Template loop detected: Template:Grenoble-Alpes



This year we created three different RFC10 compatible biobricks : two basics and one composite. These biobricks were made to be used as detectors in our system when inserted in the pSB1C3 backbone:

  • The first biobrick, BBa_K2629000, is a fragment of ProC gene from Pseudomonas Aeruginosa, which represents the probe for the bacterium’s detection. Introduced in a pSB1C3 backbone carrying BBa_J04450, it allows us to detect the presence of the bacterium, with a transformation in TOP10 E. Coli to express the reporter gene and observe its red fluorescence.

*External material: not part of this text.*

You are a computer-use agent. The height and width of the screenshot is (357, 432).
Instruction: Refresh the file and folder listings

    Sadly, we didn’t manage to insert this biobrick in the plasmid backbone, as our sequencing results were not showing any insertion at all (link to biobrick page on registry).
  • The second biobrick, BBa_K2629001, is a fragment of GyrA gene from Pseudomonas Aeruginosa carrying two mutations which are known to generate resistance to fluoroquinolones, which represents the probe for the resistance to this antibiotic. Introduced in a pSB1C3 backbone carrying BBaa_J4450, it allows us to detect the resistance of Pseudomonas Aeruginosa to fluoroquinolones, by expressing a red fluorescence in the transformed bacteria.

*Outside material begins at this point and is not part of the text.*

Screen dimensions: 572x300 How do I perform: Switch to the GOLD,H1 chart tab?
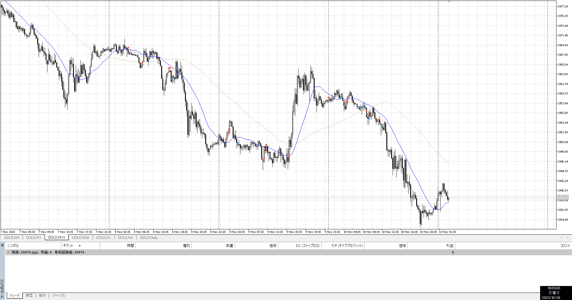click(x=103, y=238)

    Regretfully, we haven’t get nice sensitivity results and thus we were not able to proceed with specificity tests, because of a bad activation of the plasmid probe (digestions that probably didn’t work well).
  • The third biobrick, BBa_K2629003, is a composite part. Our goal was to insert the BBa_K2629001 biobrick probe with a reporter gene derived from BBa_J04450, but which would produce BFP instead of RFP. We thus tried to create a biobrick combining BBa_K2629001 and the promoter-RBS-terminator sequences from BBa_J04450 with the BFP gene coming from BBa_K292015. This new biobrick would allow us to detect in the same time the bacterium and its resistance, with two different fluorescent signals.
    Unfortunately, sequencing results told us we managed to replace RFP gene by the BFP one, but not to insert the probe gene. Due to the lack of time to finish the project, we didn’t manage to characterize this part.

In the end, we could only present two biobrick : BBa_K2629001 the antibiotic resistance detection, and BBa_K2629001, only with the modified BBa_J04450 expressing RFP instead of BFP. Furthermore, we lacked time to completely characterize these biobricks.